*** Available data Section Begins ***
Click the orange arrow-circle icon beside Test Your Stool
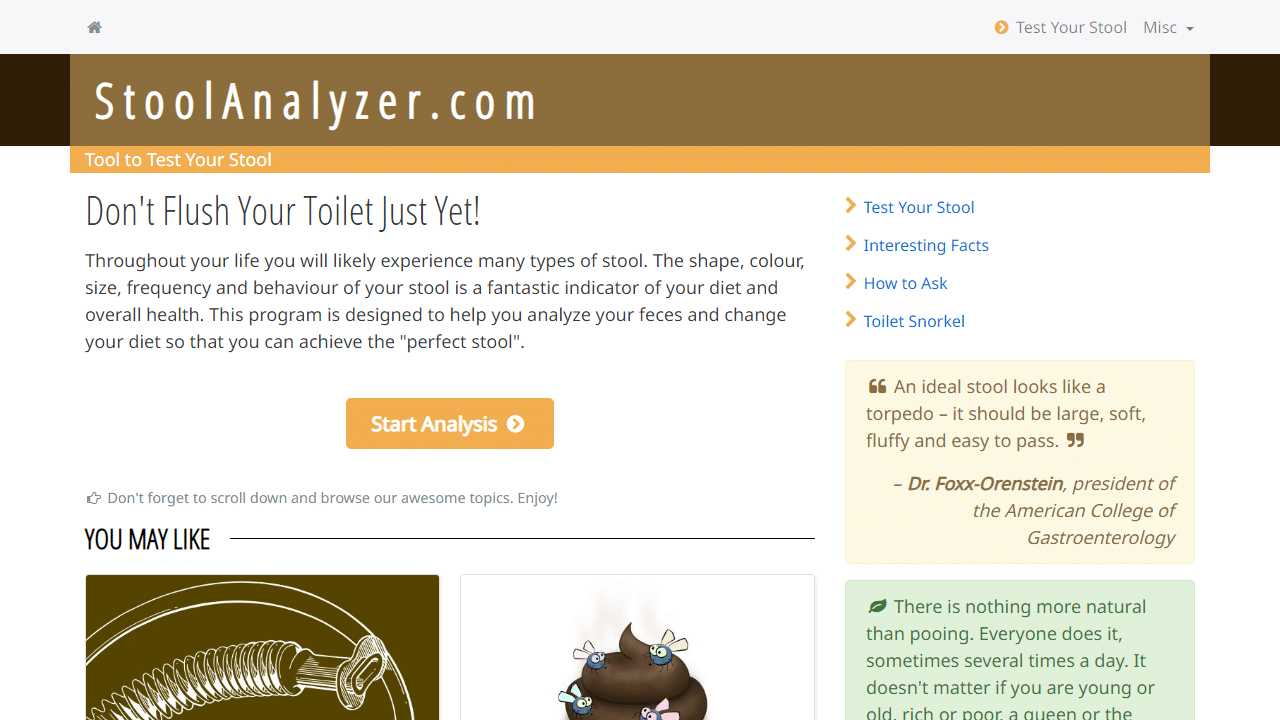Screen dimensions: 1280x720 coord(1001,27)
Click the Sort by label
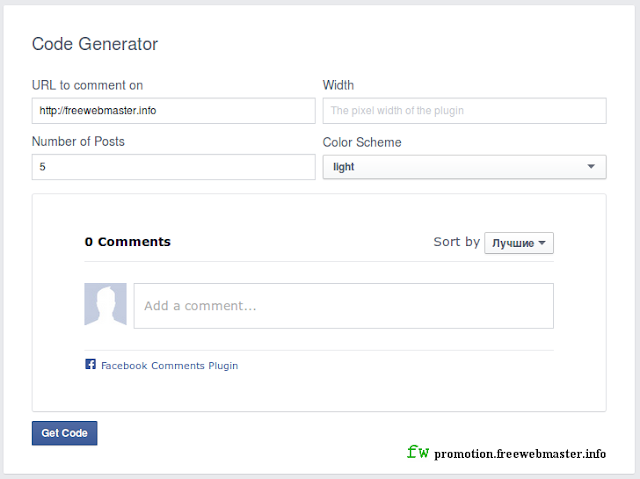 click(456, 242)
*** Available data Section Ends ***
*** Available data Section Begins ***
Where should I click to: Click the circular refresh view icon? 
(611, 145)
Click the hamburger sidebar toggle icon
*** Available data Section Ends ***
Using only the listing above, restate exactly the lines from the line containing "Where should I" through the line containing "Click the hamburger sidebar toggle icon", both included.

Solution for this exercise.
Where should I click to: Click the circular refresh view icon? 
(611, 145)
Click the hamburger sidebar toggle icon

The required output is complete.